Kotlin, by design, doesn't allow a non-null variable to be left uninitialized during it's declaration.

If you've been digging into Kotlin you'll know that a lateinit property allows you to overcome this hurdle.

However, if you're a complete newbie, lateinit allows you to declare a variable first and then initialize is somepoint in the future during your app's execution cycle.

All these seem rosy, so where's the problem?

The problem occurs when you try to access an uninitialized property. Let's talk more about that.

Accessing an uninitialized property

Whenever you declare a lateinit var, you need to initialize it before you access it. Otherwise, you'll be greeted with a fancy exception like this:

Exception in thread "main" kotlin.UninitializedPropertyAccessException: lateinit property fullName has not been initialized
	at UninitializedPropertyKt.main(UninitializedProperty.kt:3)

Don't mistake this for a puny exception. It'll crash your app.

And this is a very common situation to run into. Take this as an example:

You might have a list data being fetched from a remote server and need to initialize a RecyclerView adapter based on that data.

What happens when you try to access that adapter before you actually get the data from the remote server?

Boom! Your app crashes.

So, how to solve this problem?

Taking the rookie approach

The most lucrative solution to this problem would be to make the property a regular nullable one instead of a lateinit var and assign a value later on.

You can do something like this:

var fullName: String? = null

And then just do a plain null check whenever you're accessing the value.

if (fullName != null) {
    print("Hi, $fullName")
}

Kind of like Java. But hang on a sec, Kotlin is supposed to be better than Java. Also, one of the USPs of Kotlin was eliminating the fiasco caused by a NullPointerException.

So, why go the traditional route?

Here's a better solution.

Going the Kotlinish way

If you're using Kotlin 1.2, you can easily check whether a lateinit variable has been initialized or not.
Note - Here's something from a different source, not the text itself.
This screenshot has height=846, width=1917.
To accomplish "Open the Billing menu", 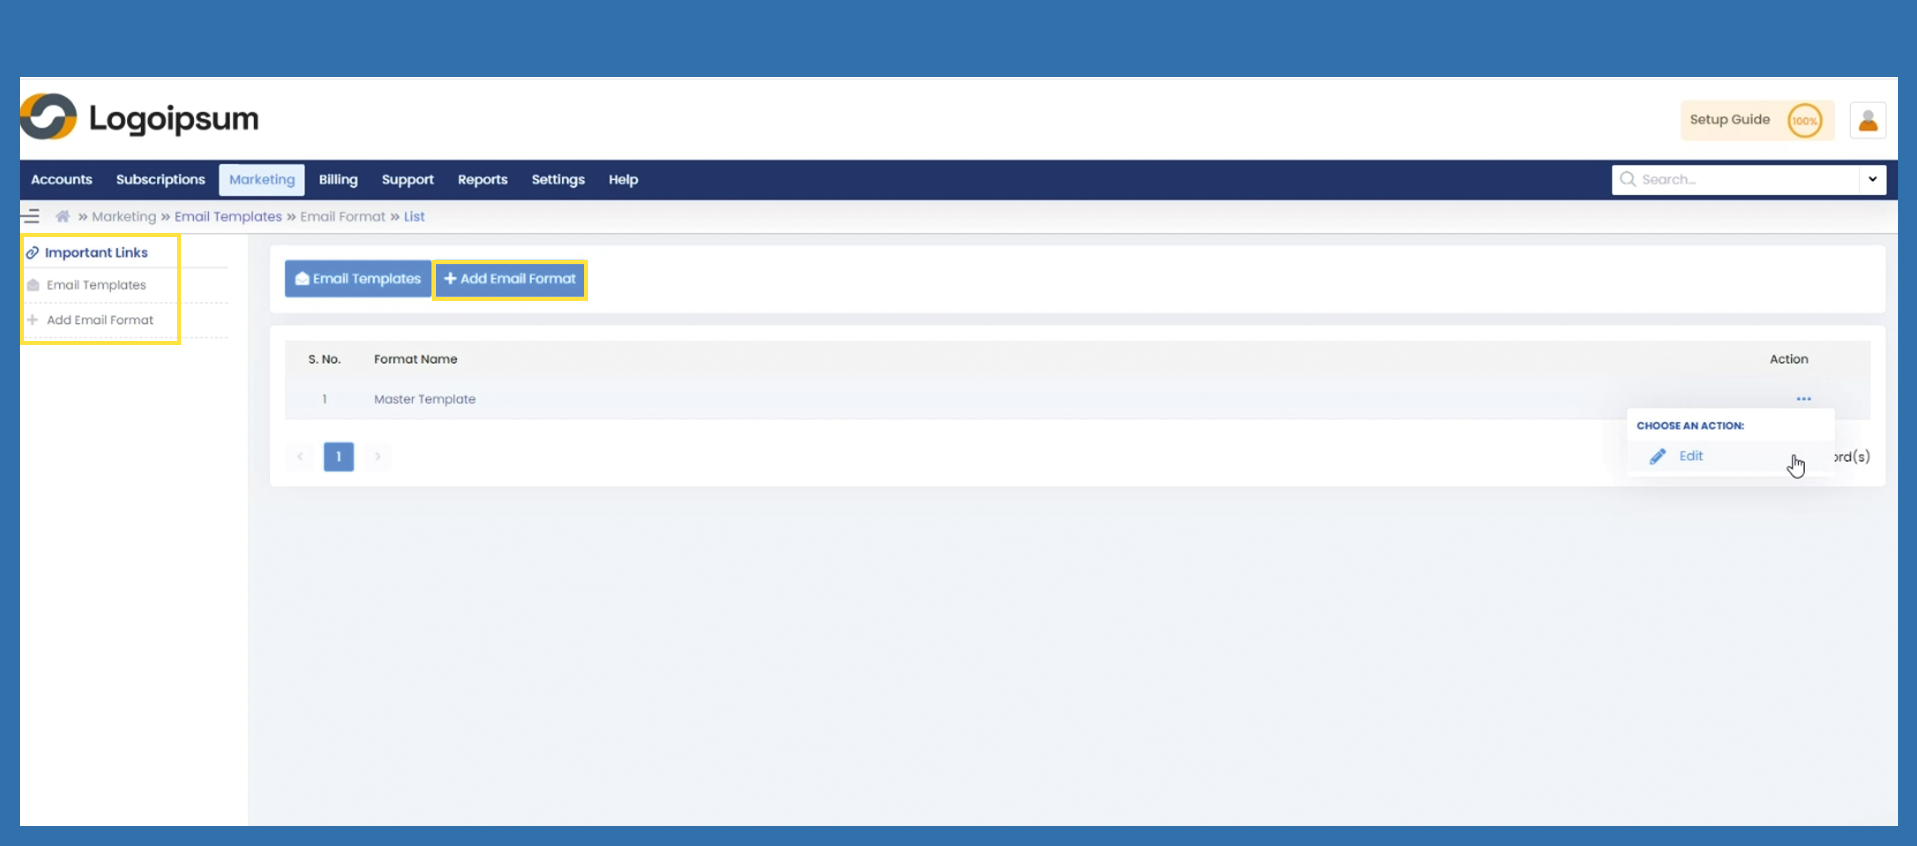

If not, well, you can always use the not null approach.

Anyways, here's how you can check if a lateinit var has been initialized or not:

if (::fullName.isInitialized) {
    print("Hi, $fullName")
}

According to the official blog post announcing this update, this approach uses reflection to check whether the value has been initialized or not.

Also, a deinitialize method is due for rollout in a future release, probably in Kotlin 1.3.

What's the motivation here?

When I first encountered the exception mentioned in this article, I had two choices:

  • Go the traditional not null way
  • Do some cool shit

I took the latter approach.

I didn't want to litter my code with null checks. Also, this looks more meaningful.

Traditional is, well, traditional. Go along with the new.